Menurut Pranoto kejawen itu bukan agama,
melainkan sebuah aturan (paugeran). Suwardi Endraswara juga sependapat
dengan hal ini, memang kejawen itu suatu paugeran dan nilai serta tradisi. Ada tiga
konsep paugeran kejawen, yaitu :
1.
Tentang hidup (urip), ada yang menghidupkan.
2.
Tidak menyakiti orang lain (tepa slira).
3.
Tidak memaksakan orang lain harus seperti dirinya.
Ketiga paugeran ini tampaknya bersendikan pada prinsip
hidup yang dapat menentramkan suasana, baik dirinya maupun orang lain.

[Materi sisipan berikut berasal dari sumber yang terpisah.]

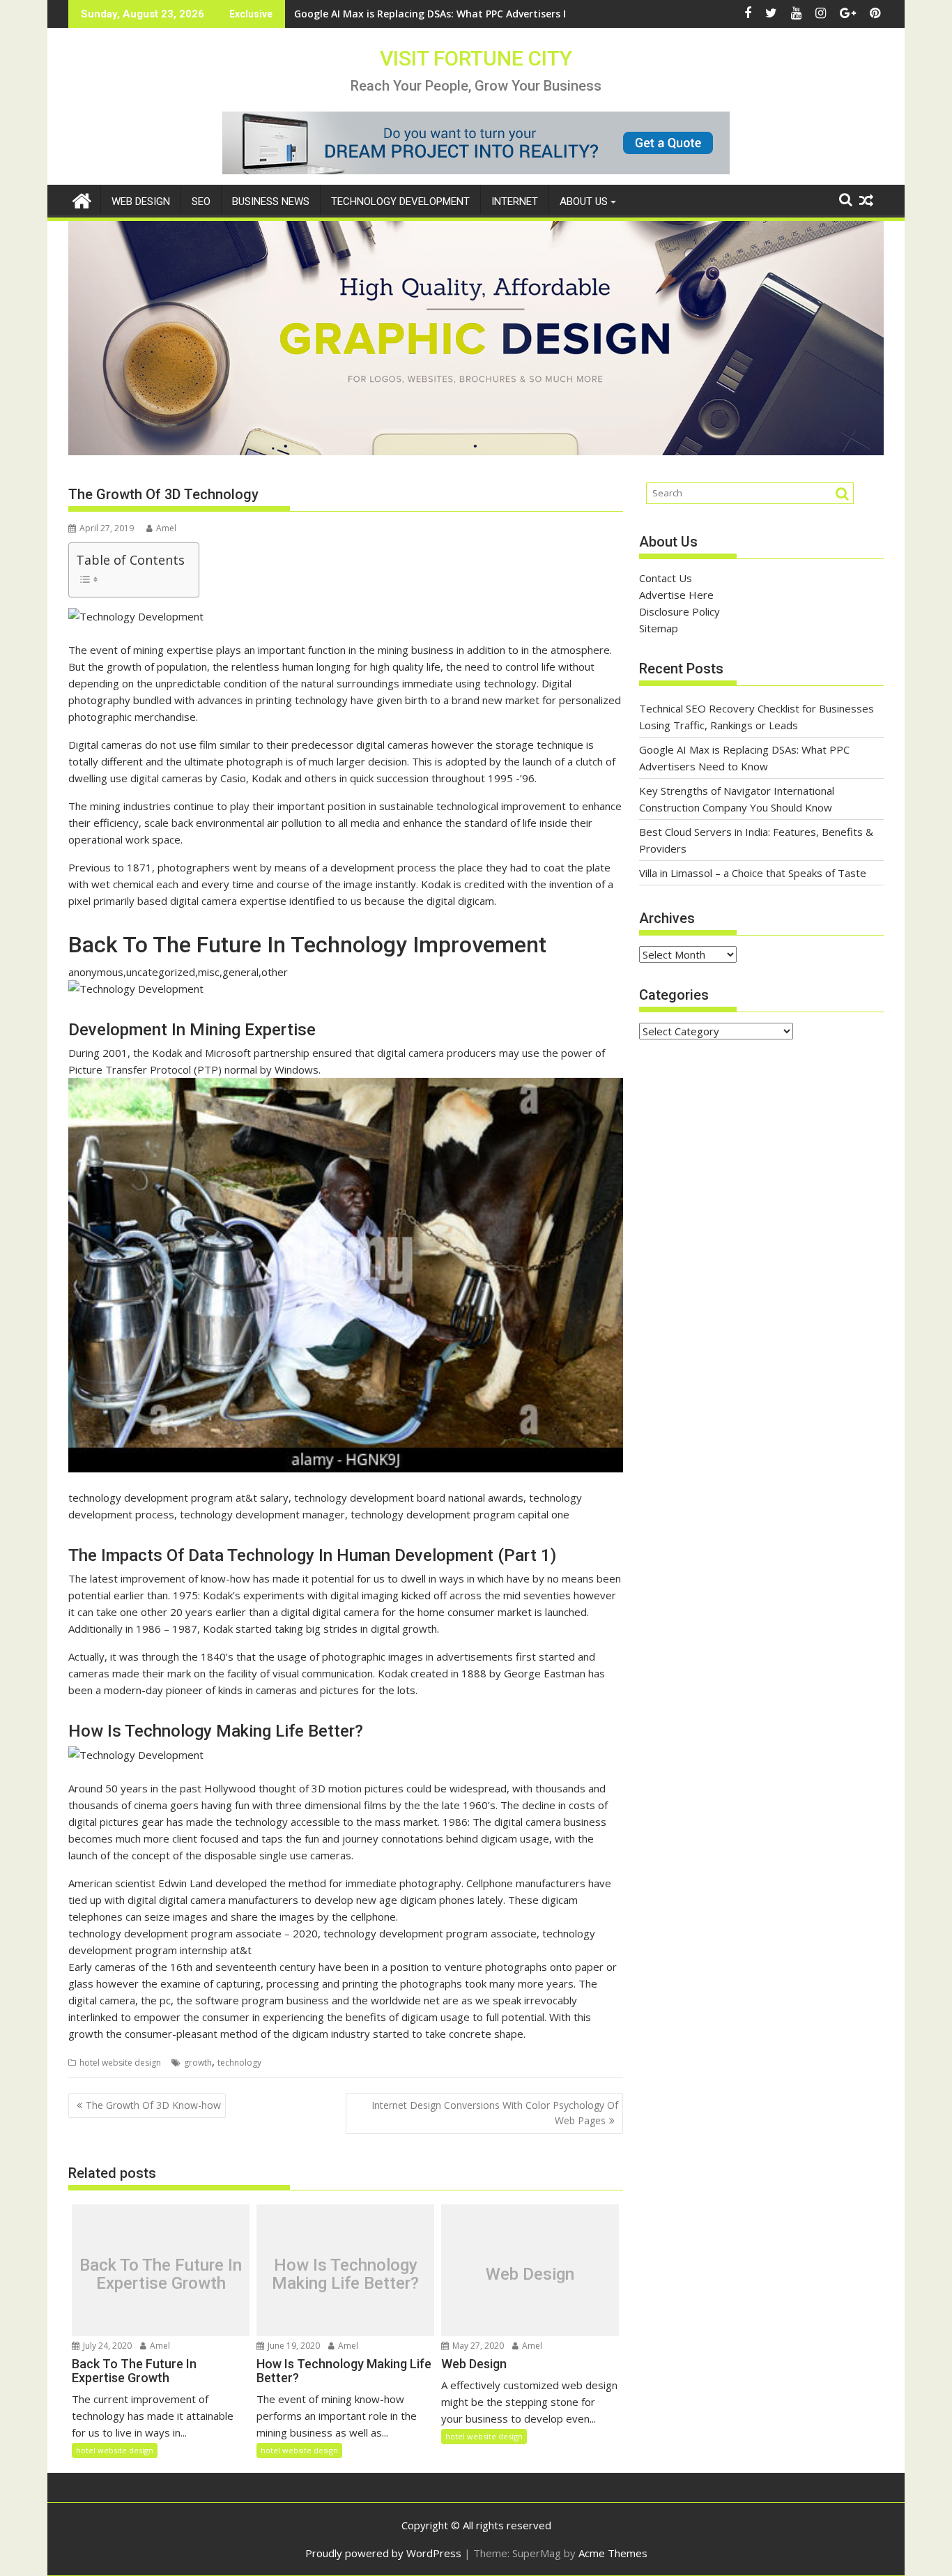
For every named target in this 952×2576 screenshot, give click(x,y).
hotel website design (120, 2062)
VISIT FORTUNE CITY (476, 58)
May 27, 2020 (477, 2346)
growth (198, 2062)
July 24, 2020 (106, 2346)
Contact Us (665, 578)
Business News (270, 201)
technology (239, 2062)
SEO (201, 201)
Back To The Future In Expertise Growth (160, 2273)
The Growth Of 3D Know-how (153, 2105)
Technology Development (400, 201)
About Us (584, 201)
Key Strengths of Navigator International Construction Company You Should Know (497, 13)
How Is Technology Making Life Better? (345, 2273)
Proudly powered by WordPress (383, 2553)
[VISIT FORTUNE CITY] (81, 199)
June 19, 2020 (293, 2346)
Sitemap (658, 628)
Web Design (141, 201)
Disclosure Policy (679, 611)
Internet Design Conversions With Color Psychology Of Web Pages (494, 2112)
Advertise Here (676, 595)
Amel (166, 528)
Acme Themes (612, 2553)
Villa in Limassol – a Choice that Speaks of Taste (752, 873)
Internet (514, 201)
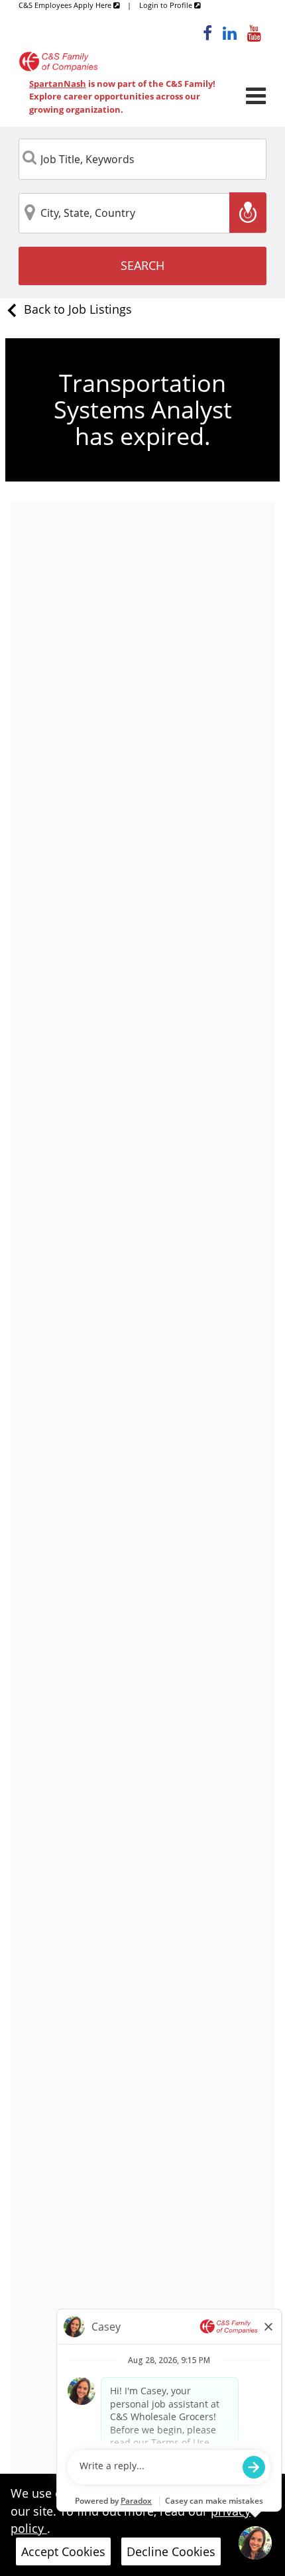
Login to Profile (166, 5)
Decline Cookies (171, 2551)
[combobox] (142, 159)
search (142, 265)
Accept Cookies (63, 2551)
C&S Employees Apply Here (66, 5)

Kejawen tidak sekedar kultur, melainkan lebih ke arah keyakinan. Sebenarnya, inti
kejawen pada ajaran kebatinan Jawa. Di dalamnya jelas sarat dengan
nilai-nilai agama Jawa. Maka mempelajari kejawen sama halnya juga
menyelami agama Jawa. Bahkan kalau mau terus terang sendi-sendi agama Jawa itu
tidak lain kejawen. Kejawen yang membentuk nuansa keagamaan Jawa menjadi
khas, karena selalu memperhatikan orang lain. Kejawen senantiasa mengukur
diri, sebelum mengukur orang lain.
Poros kejawen adalah mistik. Mistik merupakan
jalan lurus bagi agama Jawa. Keterkaitan antara kejawen, kebatinan¸
kepercayaan, mistik, dan agama Jawa tidak dapat dipisah-pisahkan. Bahkan
beberapa istilah itu sering tumpang tindih penggunaannya dalam masyarakat. Dari
pandangan Beatty yang cukup panjang lebar membahas kejawen sebagai salah
satu sisi agama Jawa, nampak jelas bahwa di dalamnya terdapat keunikan. Suwardi
Endraswara menyatakan bahwa kejawen sebagai ruh agama Jawa.[7]
C.
Etika
Orang Jawa
Sebuah pernyataan Mulder tentang pergeseran etika
Jawa memang cukup memprihatinkan. Dia yang secara kebetulan mempelajari kejawen,
sempat melontarkan tesis bahwa masyarakat Jawa terkosongkan dari kandungan
moral (emptied of moral content). Masyarakat Jawa yang telah masa yang
steril terhadap moral. Ini merupakan gejala malaise kebudayaan. Malaise
adalah kondisi yang tak enak atau gundah terhadap budaya.
Malaise budaya
(moral) berarti orang Jawa sedang ada proses pergeseran etika yang luar biasa.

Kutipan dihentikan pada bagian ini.